6. One of the most important features of discourse is that they have cohesion.
Definitions:
1. Discourse (话语):
a general term for examples of language use, i.e. language which has been produced as the result of an act of communication. It refers to the larger units of language such as paragraphs, conversations and interviews
7.2 Information Structure
7.2.1 Given and new information
1. Given information (已知信息):
the information that the addresser believes is known to the addressee (often coded in condensed form)
2. New information (新信息):
the information that the addresser believes it not known to the addressee
7.2.2 Topic and comment
1. The topic represents what the utterance is about; the comment is what is said about
it
2. Topics are less central to the grammar of English than to the grammar of certain languages.
3. Marking the topic is considerably more important in certain other languages. Languages such as Japanese and Korean have function words whose sole purpose is to mark a noun phrase as the topic. In Chinese, no special function words attach to topic noun phrases, but they are marked by word order. In these three languages, noun phrases marked in one way or another as the topic occur very frequently. Thus, despite the difficulty in defining it, the notion of topic is important and needs to be distinguished from other categories of information structure.
Definition:
1. Topic (话题): the main center of attention in a sentence
2. Comment (述题): what is said about it.
7.2.3 Contrast
1. In the following example, Mary could be marked contrastively if the sentence were part of a conversation about how the interlocutors dislike going to Maine during the winter.
Mary likes going to Maine during the winter.
2. In English contrastive noun phrase can be marked in various ways, the most common of which is by pronouncing the contrastive noun phrase with strong stress.
7.3 Cohesion and Coherence
7.3.1 Cohesion
1. Cohesive devices include reference, substitution, ellipsis conjunction and lexical cohesion
Definition:
1. Cohesion (衔接): the grammatical and/or lexical relationship between the different elements of a text. This may be the relationship between different sentences or between different parts of a sentence.

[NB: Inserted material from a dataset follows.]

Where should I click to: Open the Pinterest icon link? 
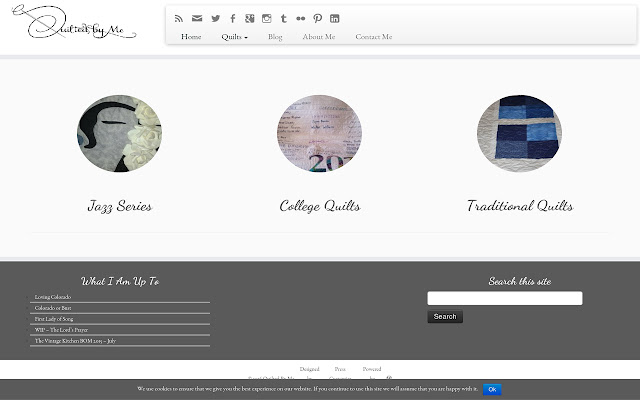pos(317,18)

e.g. You can lead a horse to water but you can’t make him drink.
7.3.1.1 Reference
1. Reference words: pronounces (e.g. it, they, he, she, them, etc.)

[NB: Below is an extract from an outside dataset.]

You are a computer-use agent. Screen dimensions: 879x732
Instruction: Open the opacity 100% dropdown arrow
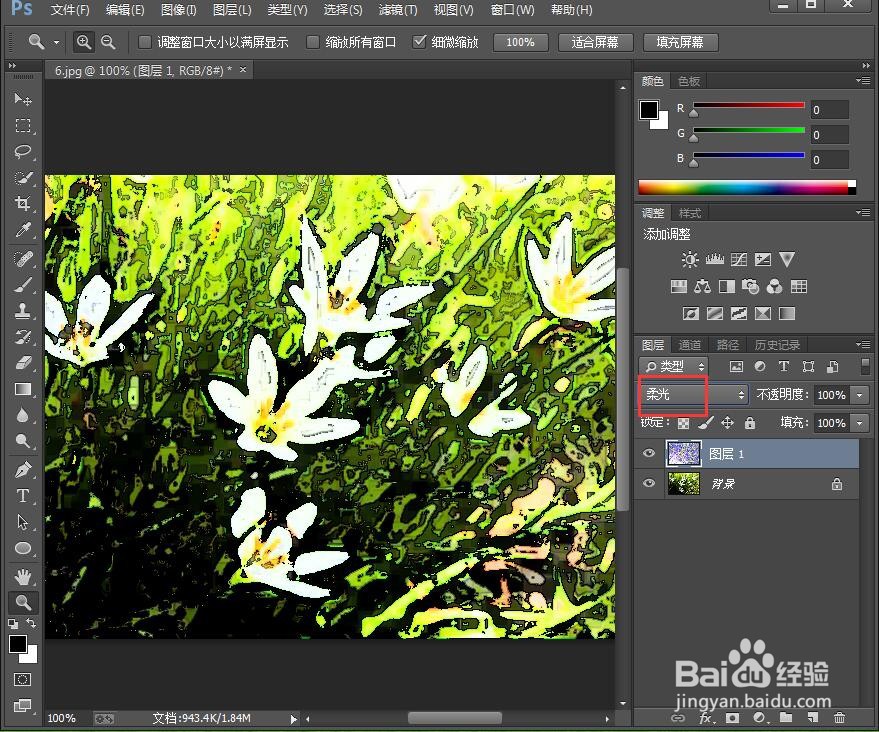point(859,395)
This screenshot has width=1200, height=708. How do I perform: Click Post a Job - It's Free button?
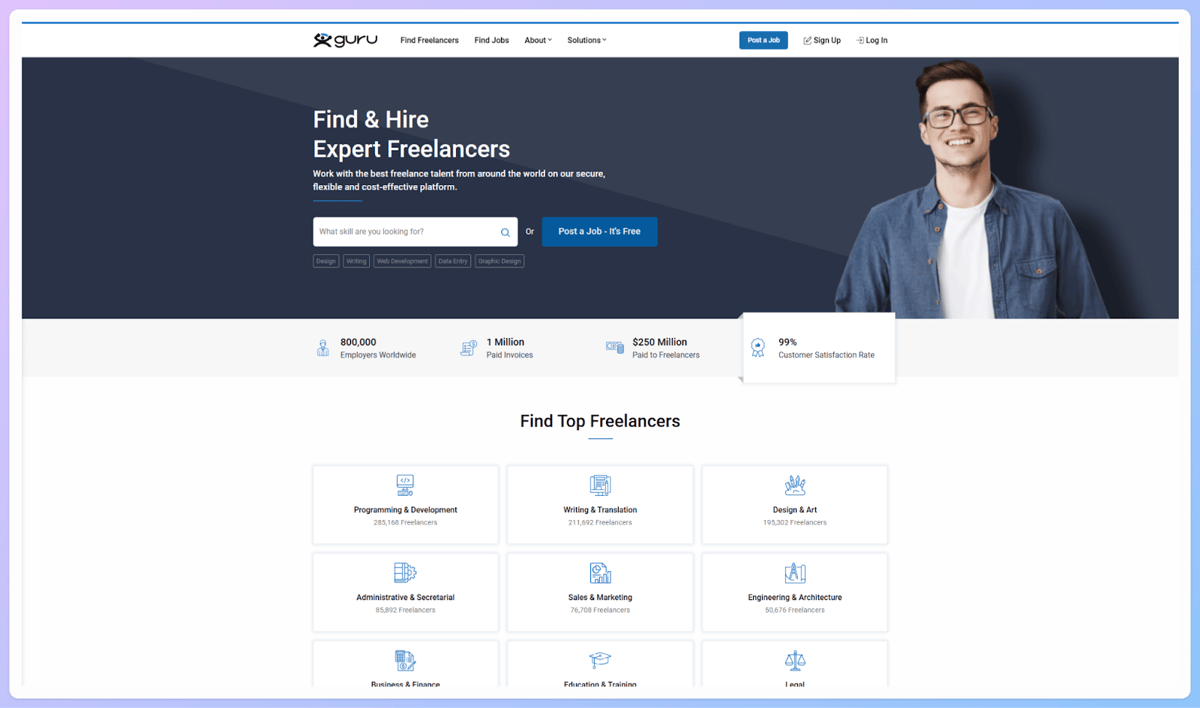pos(599,232)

demonstratives (this, that, these, those)
the article the, and items like such as
2. Reference consists of two types:
(1) endophoric reference (endophora): where the interpretive source lies in the
co-text
①anaphoric reference (anaphora): where the referent lies in the prior text.
②cataphoric reference (cataphora): where the referent lies in the text to come
(2) exophoric reference (exophora): where the interpretive source lies in the
context.
E.g. (1) Respect a man, he will do the more (anaphoric)

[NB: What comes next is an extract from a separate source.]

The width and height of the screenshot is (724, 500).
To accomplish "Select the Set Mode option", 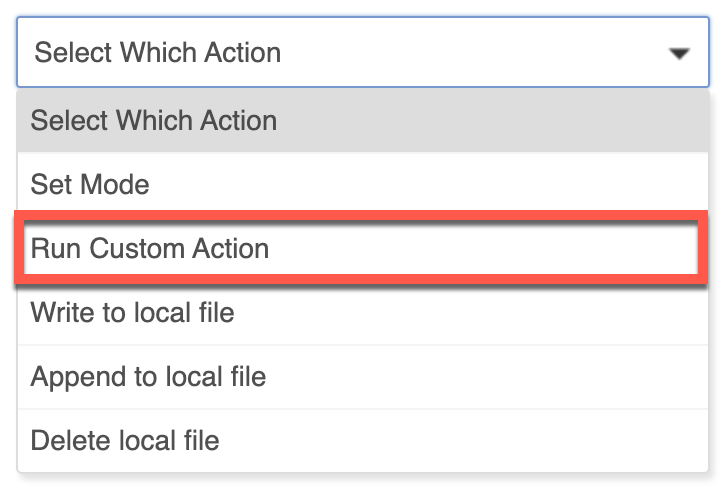I will point(362,184).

(2) When I met her, Mary looked ill. (cataphoric)
(3) (Mary is standing there) I like her. (exophoric)
7.3.1.2 Substitution
Definition
Substitution (替代):
The process or result of replacing one word by anther at a particular position in a structure
7.3.1.3 Ellipsis
Definition
Ellipsis (省略)(substitution by zero):
The leaving out of words or phrases from sentences where they are unnecessary because they have already been referred to or mentioned. For example, when the subject of the verb in two coordinate clauses is the same, it may be omitted in the second clause to avoid.
7.3.1.5 Lexical cohension
1. Example:
(1) Repetition
There was a cat on the table. The cat was smiling.
(2) Synonym
He got a lot of presents from his friends and family. All the gifts were wrapped in colored paper.
(3) Superordinate
Yesterday, a pigeon carried the first message from Pinhurst to Silbury. The bird covered the distance in three minutes.
7.3.2 Coherence
1. Cohenrence: the relationships which link the meanings of utterances in a discourse
e.g. A: Could you give me a lift home?
B: Sorry, I’m visiting my sister.
There is no grammatical or lexical link (meaning link).
(是指没有意义上的连接,不包括词汇上的连接)
7.4 Discourse Markers
1. Discourse Markers (DM):
expressions that are commonly used in the initial position of an utterance and are syntactically detachable from a sentence.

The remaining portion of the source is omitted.